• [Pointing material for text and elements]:
********
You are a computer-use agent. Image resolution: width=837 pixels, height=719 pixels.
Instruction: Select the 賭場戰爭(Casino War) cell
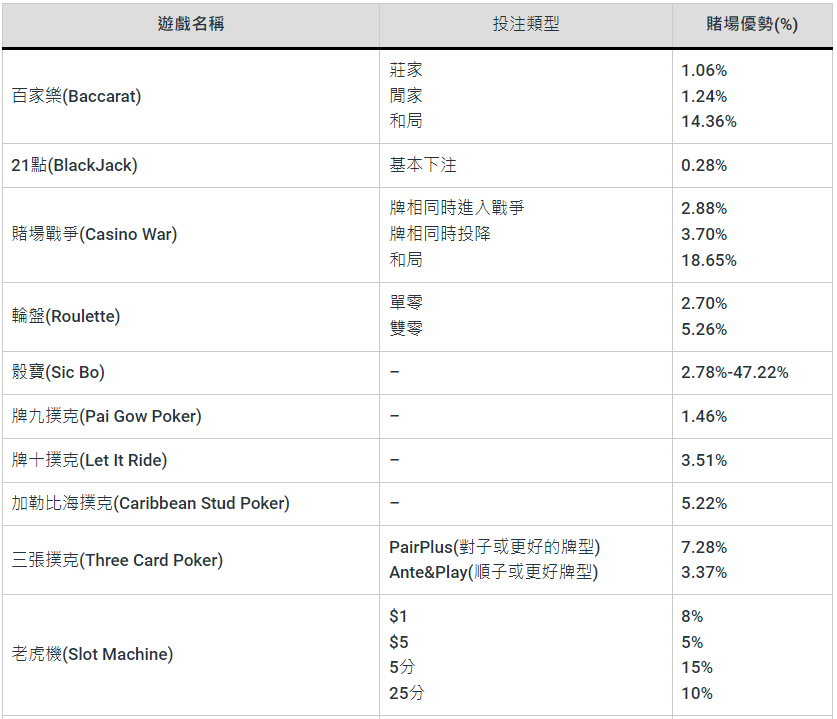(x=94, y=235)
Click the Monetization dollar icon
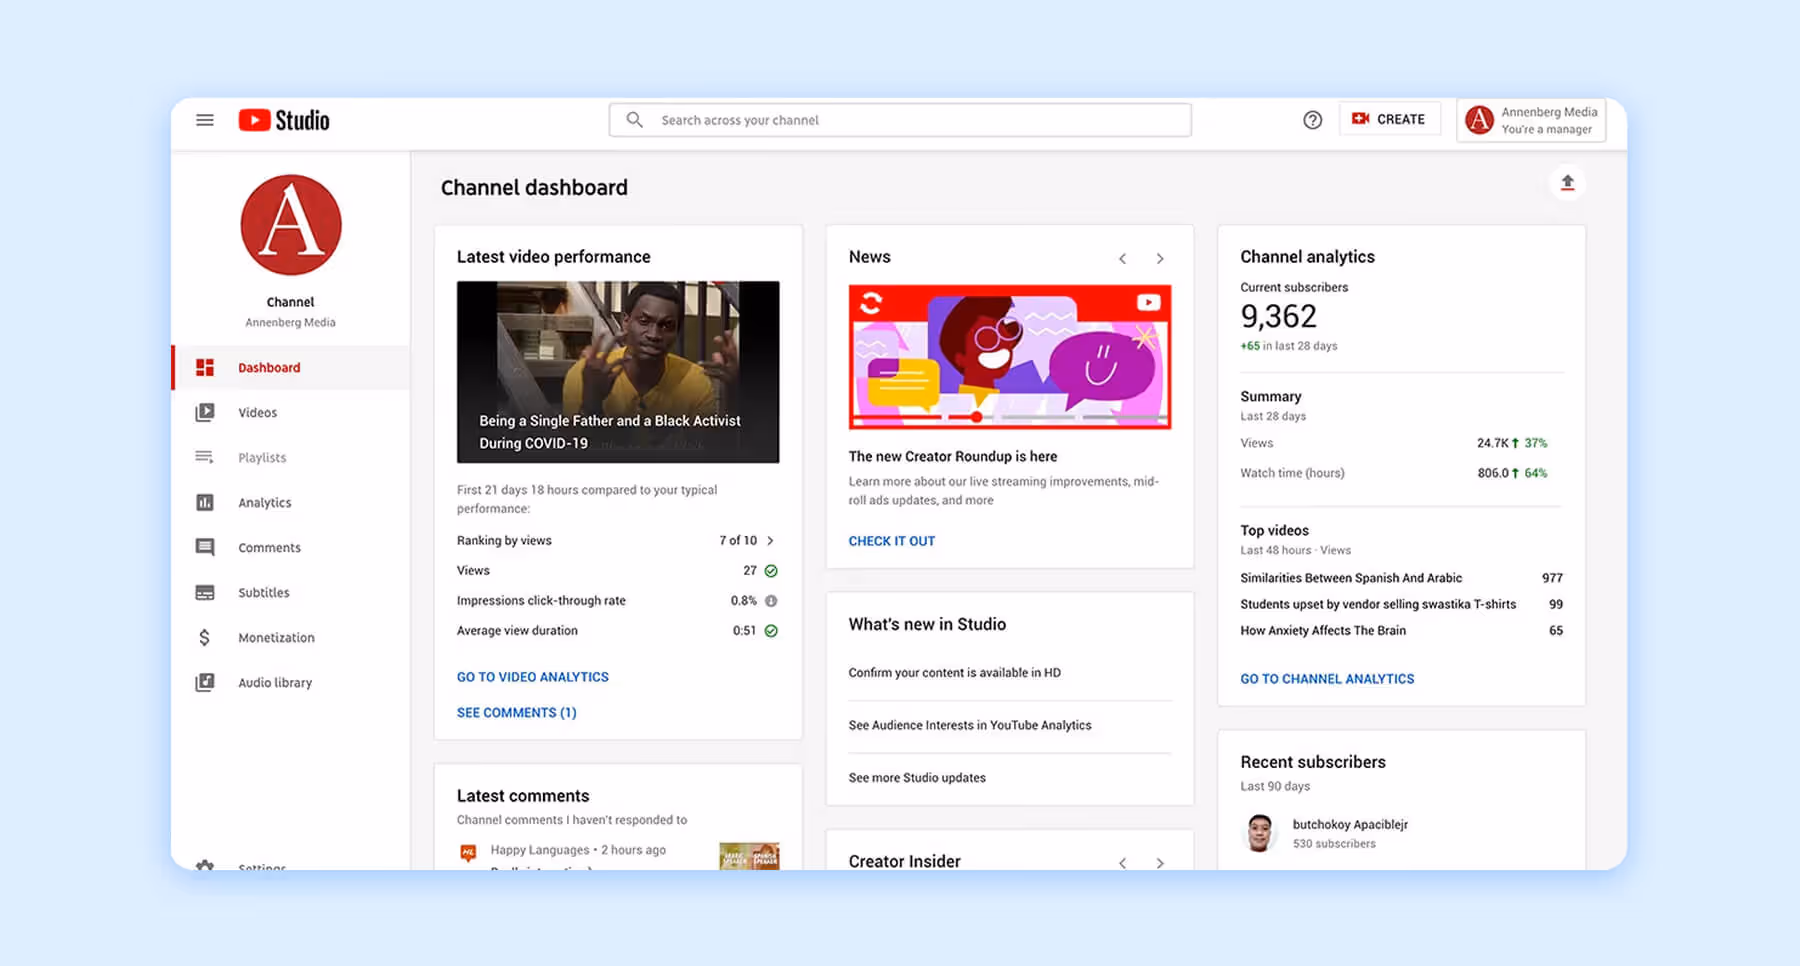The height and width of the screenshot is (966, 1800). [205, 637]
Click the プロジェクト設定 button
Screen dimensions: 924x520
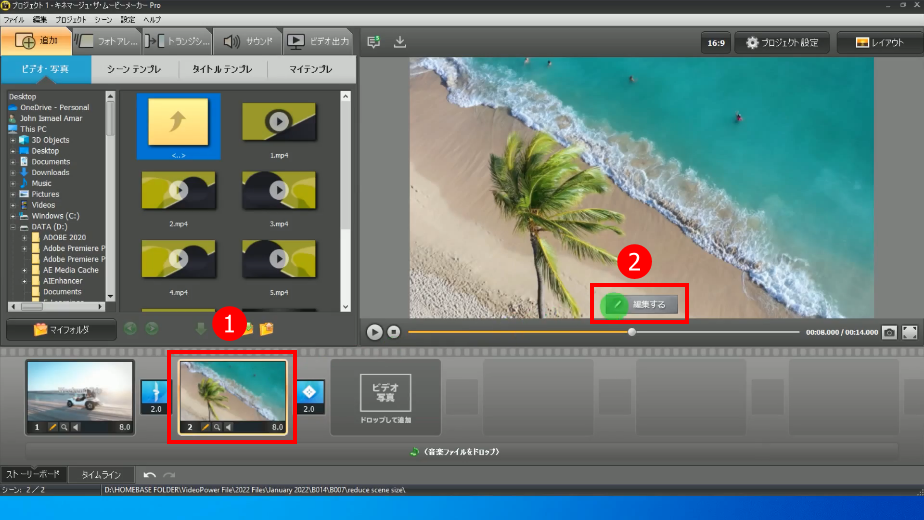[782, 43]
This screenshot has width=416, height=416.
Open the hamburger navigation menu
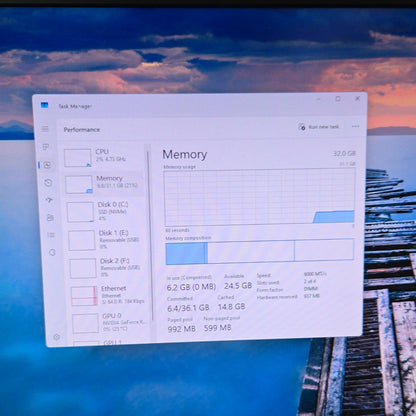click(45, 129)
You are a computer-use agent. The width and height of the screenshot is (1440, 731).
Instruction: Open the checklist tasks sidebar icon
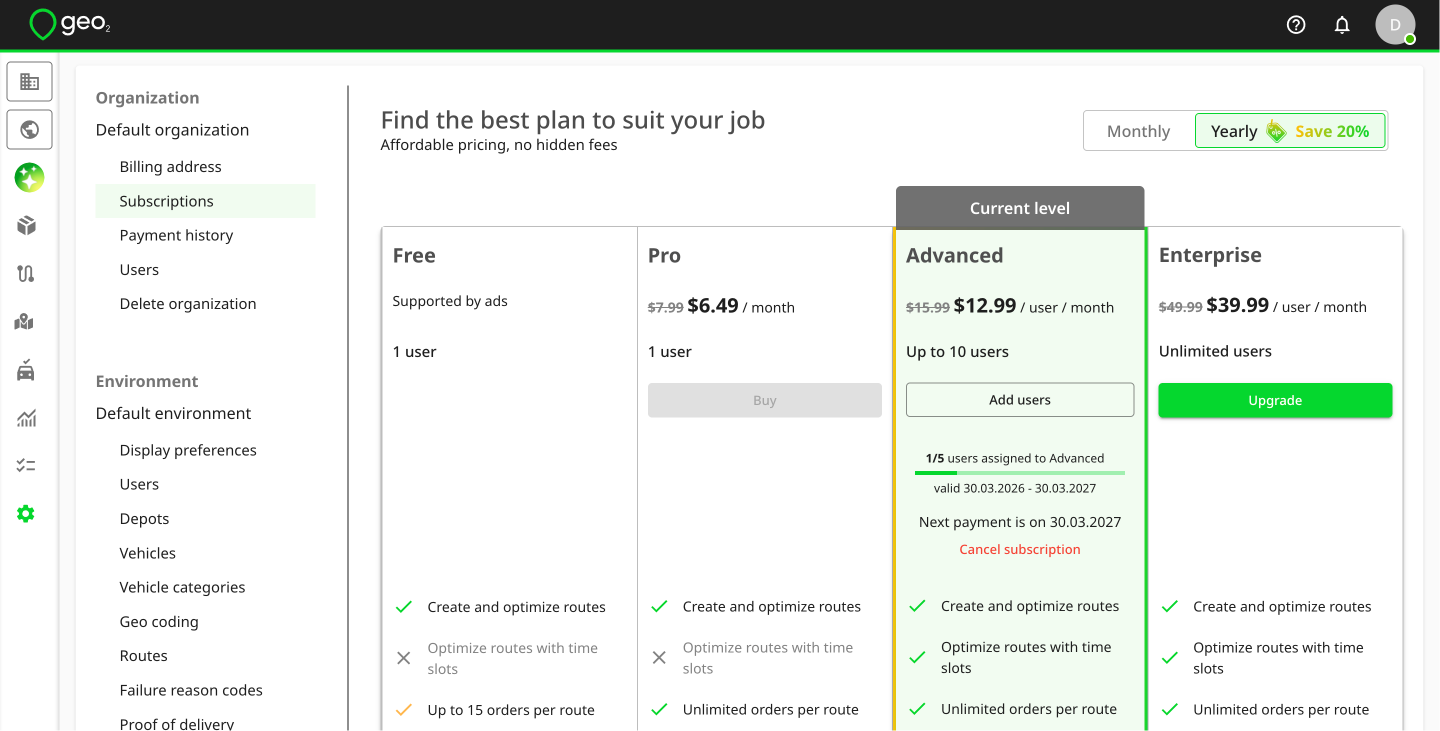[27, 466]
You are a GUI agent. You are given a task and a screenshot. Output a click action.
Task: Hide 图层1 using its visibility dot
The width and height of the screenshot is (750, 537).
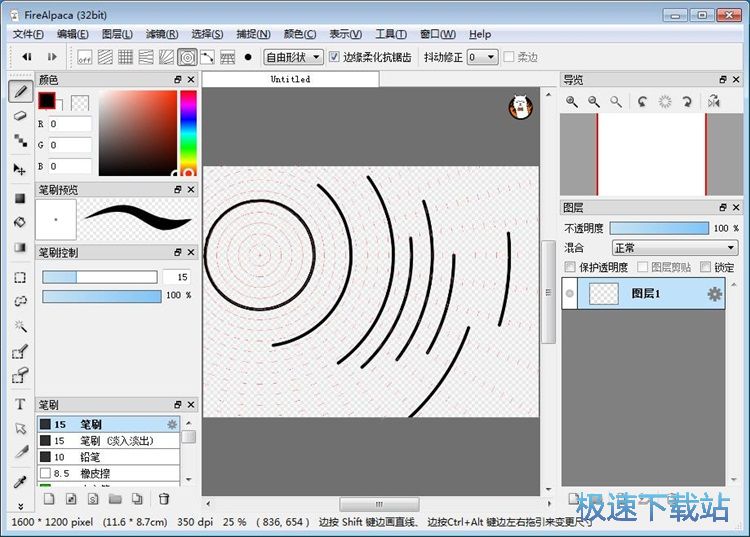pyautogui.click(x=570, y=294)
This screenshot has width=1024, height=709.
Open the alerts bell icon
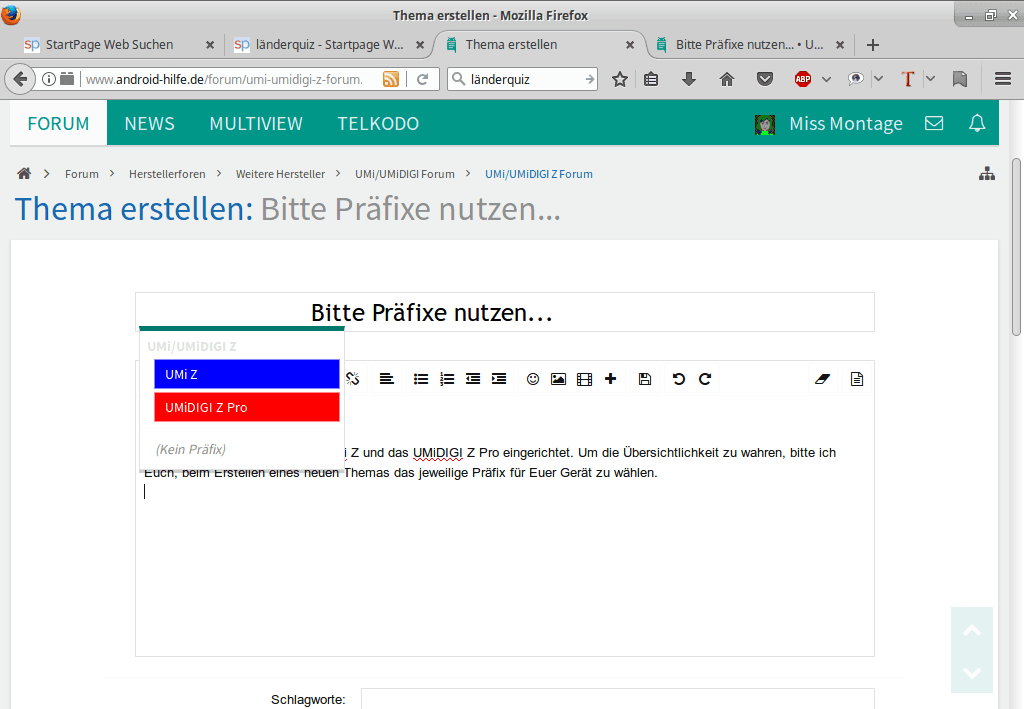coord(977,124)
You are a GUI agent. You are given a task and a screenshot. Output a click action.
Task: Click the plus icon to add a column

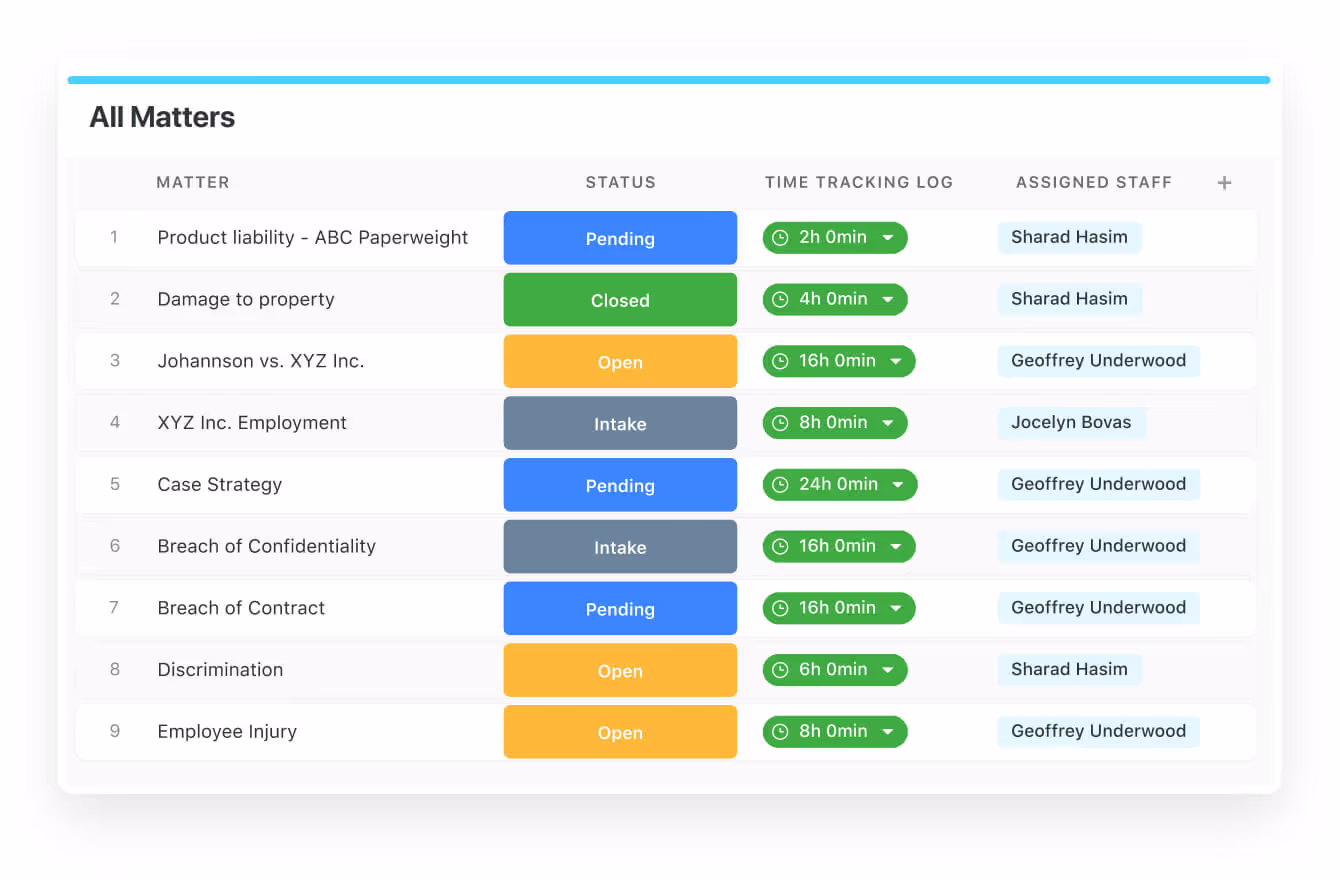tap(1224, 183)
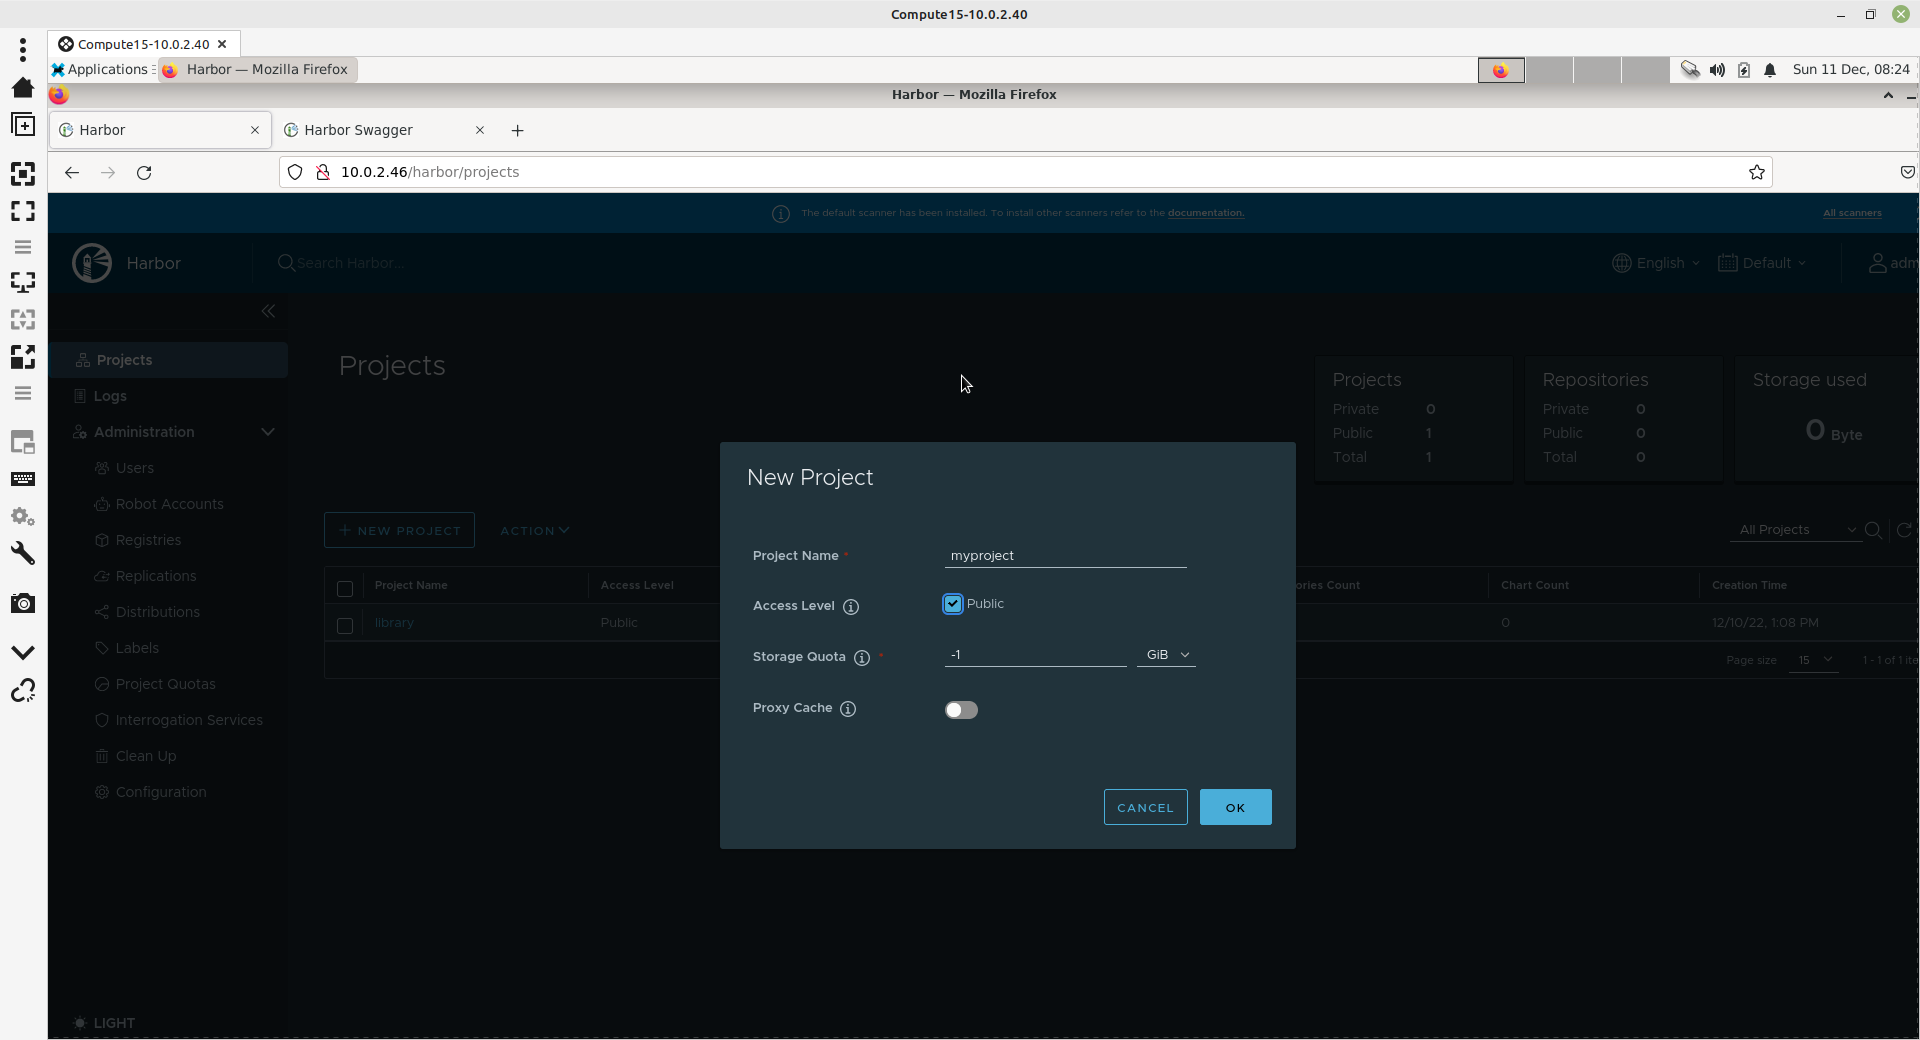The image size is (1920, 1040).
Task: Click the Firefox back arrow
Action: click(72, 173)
********
• [Task to complete]:
Copy all of the material above word for word, leaving out the pictures.

• [Reply]:
You are a computer-use agent. Image resolution: width=837 pixels, height=719 pixels.
Instruction: Select the 賭場戰爭(Casino War) cell
(x=94, y=235)
Click the Monetization dollar icon
The height and width of the screenshot is (966, 1800). [205, 637]
Click the プロジェクト設定 button
Screen dimensions: 924x520
[782, 43]
This screenshot has width=416, height=416.
Open the hamburger navigation menu
click(45, 129)
You are a computer-use agent. The width and height of the screenshot is (1440, 731).
Instruction: Open the checklist tasks sidebar icon
[27, 466]
You are a GUI agent. You are given a task and a screenshot. Output a click action.
Task: Hide 图层1 using its visibility dot
The width and height of the screenshot is (750, 537).
pyautogui.click(x=570, y=294)
This screenshot has width=1024, height=709.
Open the alerts bell icon
coord(977,124)
You are a GUI agent. You are given a task and a screenshot. Output a click action.
Task: Click the plus icon to add a column

tap(1224, 183)
The image size is (1920, 1040).
Task: Click the Firefox back arrow
Action: click(72, 173)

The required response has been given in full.